[Study text — start]

Treatment setpoints calibrated for stable influent conditions need to be revisited when variability increases. Alkalinity control chemistry may need adjustment to handle the hardness variation that the original programme was not designed for. Scale inhibitor dosing should respond to measured hardness rather than assumed baseline values. Biocide programmes in cooling systems need to be driven by measured residuals, not by historical dosing rates built around incoming water quality that no longer applies.
Stored water needs a preservation protocol. Maintaining oxidant residuals, circulating where the tank configuration allows it, and checking chemistry before drawing stored water back into production circuits are straightforward measures that sit within the scope of any properly managed water treatment programme. They require consistent attention rather than significant capital outlay.
For facilities that go through idle periods during supply interruptions, lay-up of boilers and heat exchangers deserves proper attention. Internal metal surfaces without appropriate lay-up chemistry will experience corrosion during idle periods that continuous operation would not have produced. The cost of a structured lay-up programme is consistently small relative to what is spent addressing the corrosion damage that accumulates when it is not in place.

[Study text — finish]
[Listed entries — start]

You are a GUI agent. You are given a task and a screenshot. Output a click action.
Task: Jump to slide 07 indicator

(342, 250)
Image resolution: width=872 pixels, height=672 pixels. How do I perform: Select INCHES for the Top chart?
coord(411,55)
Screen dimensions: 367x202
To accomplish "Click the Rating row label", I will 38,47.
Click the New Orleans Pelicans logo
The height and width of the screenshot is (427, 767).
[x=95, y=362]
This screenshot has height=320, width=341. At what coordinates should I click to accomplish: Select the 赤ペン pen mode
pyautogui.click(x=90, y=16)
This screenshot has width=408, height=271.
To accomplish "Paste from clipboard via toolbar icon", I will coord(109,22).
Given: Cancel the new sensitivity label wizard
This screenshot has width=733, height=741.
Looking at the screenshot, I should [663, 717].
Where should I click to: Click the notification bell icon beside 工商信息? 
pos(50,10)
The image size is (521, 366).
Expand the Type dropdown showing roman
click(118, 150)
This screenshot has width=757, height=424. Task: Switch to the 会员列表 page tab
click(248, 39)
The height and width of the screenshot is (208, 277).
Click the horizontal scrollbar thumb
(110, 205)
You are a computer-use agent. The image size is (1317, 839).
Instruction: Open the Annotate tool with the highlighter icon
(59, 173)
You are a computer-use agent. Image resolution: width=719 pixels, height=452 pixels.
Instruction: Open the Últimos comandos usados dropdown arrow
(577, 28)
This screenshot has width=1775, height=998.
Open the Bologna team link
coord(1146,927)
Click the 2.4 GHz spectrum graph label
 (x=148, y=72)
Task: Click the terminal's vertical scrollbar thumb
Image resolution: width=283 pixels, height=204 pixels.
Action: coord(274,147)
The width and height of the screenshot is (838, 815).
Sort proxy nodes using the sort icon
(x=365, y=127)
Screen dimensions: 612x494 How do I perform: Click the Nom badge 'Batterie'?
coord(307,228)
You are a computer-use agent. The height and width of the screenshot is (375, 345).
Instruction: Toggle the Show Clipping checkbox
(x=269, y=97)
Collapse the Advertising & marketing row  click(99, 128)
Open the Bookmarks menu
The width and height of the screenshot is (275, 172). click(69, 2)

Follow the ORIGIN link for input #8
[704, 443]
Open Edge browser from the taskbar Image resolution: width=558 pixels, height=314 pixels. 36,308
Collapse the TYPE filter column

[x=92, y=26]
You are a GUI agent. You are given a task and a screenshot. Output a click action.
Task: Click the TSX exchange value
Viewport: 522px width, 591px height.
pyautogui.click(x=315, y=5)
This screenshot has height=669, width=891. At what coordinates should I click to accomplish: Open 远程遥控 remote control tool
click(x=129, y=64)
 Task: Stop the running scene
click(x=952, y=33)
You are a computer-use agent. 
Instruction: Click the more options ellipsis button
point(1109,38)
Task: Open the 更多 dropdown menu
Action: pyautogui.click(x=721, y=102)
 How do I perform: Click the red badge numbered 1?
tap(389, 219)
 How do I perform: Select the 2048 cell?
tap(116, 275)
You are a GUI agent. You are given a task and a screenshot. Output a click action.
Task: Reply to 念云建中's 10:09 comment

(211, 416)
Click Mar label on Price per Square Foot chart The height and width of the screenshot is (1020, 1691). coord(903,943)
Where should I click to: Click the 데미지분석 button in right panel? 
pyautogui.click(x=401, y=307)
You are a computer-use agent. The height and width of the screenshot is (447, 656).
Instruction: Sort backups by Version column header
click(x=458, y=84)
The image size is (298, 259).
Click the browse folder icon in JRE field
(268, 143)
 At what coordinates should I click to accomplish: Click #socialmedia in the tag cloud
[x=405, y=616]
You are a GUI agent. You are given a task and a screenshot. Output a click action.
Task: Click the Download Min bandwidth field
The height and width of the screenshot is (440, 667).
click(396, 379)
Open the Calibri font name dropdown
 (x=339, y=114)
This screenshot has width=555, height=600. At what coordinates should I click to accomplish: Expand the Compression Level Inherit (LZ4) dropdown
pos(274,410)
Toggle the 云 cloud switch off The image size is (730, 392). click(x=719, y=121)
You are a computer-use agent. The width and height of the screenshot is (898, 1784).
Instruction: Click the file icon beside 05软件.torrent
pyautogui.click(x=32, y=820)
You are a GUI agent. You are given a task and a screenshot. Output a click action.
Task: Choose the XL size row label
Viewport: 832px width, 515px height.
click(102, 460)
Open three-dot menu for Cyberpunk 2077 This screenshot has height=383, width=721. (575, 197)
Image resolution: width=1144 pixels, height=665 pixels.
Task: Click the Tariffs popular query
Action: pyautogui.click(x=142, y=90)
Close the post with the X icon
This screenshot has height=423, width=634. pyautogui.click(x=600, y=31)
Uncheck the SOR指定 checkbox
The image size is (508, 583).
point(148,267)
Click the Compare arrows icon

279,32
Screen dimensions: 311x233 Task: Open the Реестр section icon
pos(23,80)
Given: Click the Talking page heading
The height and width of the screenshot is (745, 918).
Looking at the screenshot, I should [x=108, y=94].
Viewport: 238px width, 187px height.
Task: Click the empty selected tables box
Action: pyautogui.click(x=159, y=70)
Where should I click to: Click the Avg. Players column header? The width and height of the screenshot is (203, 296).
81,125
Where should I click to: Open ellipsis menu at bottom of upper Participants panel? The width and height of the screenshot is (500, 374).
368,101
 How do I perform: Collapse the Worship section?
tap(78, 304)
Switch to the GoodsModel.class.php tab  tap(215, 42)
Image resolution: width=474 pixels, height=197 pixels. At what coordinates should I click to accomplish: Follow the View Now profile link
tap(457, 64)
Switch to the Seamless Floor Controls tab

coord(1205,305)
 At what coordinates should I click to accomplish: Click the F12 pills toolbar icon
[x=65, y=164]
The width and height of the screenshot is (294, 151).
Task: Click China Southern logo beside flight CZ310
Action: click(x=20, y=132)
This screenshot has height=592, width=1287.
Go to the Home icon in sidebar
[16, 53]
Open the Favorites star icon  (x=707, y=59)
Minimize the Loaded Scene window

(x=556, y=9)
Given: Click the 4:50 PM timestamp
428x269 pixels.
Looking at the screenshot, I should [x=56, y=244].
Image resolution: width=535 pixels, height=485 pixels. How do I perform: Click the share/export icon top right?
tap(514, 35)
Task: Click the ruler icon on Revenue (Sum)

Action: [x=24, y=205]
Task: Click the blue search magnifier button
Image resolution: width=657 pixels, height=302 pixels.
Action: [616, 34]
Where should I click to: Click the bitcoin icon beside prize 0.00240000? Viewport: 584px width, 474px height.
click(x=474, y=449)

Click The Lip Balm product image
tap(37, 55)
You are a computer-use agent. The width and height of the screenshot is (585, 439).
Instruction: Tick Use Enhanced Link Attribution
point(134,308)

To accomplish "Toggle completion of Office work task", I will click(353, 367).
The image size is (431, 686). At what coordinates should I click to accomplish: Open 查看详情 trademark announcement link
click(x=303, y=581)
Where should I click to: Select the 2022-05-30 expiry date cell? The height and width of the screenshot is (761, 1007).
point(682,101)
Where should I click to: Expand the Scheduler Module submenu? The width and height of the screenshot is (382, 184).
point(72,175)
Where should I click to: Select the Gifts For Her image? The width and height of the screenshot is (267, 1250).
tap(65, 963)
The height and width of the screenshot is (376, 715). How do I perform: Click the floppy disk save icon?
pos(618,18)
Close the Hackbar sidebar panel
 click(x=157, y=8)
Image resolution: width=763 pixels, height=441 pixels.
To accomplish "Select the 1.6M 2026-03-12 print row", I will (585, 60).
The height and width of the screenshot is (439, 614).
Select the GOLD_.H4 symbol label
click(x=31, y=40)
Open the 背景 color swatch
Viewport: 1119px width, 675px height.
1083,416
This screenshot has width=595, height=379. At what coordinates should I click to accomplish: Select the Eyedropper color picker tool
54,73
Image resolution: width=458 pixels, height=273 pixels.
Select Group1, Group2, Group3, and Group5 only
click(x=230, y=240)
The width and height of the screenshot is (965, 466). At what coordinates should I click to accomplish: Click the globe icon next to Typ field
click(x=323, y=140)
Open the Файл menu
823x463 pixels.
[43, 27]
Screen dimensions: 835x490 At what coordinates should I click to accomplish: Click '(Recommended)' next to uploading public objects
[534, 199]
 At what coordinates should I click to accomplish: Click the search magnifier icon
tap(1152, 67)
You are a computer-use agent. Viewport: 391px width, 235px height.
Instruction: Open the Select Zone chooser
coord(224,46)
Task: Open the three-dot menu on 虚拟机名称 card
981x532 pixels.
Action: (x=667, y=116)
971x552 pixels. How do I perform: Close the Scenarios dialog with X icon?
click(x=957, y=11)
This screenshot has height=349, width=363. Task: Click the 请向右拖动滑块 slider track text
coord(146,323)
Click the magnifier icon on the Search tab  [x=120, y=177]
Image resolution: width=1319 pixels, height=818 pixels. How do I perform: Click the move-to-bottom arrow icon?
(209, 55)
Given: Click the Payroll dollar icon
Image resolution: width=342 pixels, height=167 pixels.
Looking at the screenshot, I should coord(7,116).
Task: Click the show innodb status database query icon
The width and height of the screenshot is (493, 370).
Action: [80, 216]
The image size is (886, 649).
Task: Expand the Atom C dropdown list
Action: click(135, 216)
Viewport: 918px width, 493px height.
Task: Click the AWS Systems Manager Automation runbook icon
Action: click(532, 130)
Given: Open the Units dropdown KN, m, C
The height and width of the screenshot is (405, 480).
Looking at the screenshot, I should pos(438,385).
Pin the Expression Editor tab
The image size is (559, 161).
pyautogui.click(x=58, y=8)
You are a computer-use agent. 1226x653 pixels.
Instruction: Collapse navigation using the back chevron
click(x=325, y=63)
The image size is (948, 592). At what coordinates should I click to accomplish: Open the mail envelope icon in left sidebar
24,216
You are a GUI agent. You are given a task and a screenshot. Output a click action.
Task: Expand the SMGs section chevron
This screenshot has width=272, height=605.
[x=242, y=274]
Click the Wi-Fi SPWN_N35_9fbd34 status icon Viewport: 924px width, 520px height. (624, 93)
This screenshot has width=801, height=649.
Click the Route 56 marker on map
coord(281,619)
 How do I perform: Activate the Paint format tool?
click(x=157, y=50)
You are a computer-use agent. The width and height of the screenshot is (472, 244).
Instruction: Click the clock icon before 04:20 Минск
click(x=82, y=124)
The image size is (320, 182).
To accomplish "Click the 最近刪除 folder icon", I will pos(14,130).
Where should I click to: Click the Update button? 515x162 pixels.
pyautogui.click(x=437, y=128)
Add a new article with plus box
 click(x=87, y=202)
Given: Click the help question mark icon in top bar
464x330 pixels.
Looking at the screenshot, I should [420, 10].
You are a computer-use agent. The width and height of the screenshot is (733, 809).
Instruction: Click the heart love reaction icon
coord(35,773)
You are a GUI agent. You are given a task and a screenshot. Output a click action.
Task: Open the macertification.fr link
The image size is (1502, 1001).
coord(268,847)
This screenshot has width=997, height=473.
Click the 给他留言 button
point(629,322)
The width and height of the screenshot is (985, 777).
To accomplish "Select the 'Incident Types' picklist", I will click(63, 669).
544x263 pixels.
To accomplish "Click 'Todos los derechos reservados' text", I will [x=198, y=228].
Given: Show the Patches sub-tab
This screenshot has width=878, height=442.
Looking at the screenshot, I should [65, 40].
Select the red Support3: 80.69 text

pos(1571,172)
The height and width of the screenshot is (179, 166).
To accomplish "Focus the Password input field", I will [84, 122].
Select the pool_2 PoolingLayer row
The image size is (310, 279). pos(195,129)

[Listed entries — finish]

# Task statement
According to the water treatment text, what should scale inhibitor dosing respond to?

# Written response
Measured hardness, rather than assumed baseline values.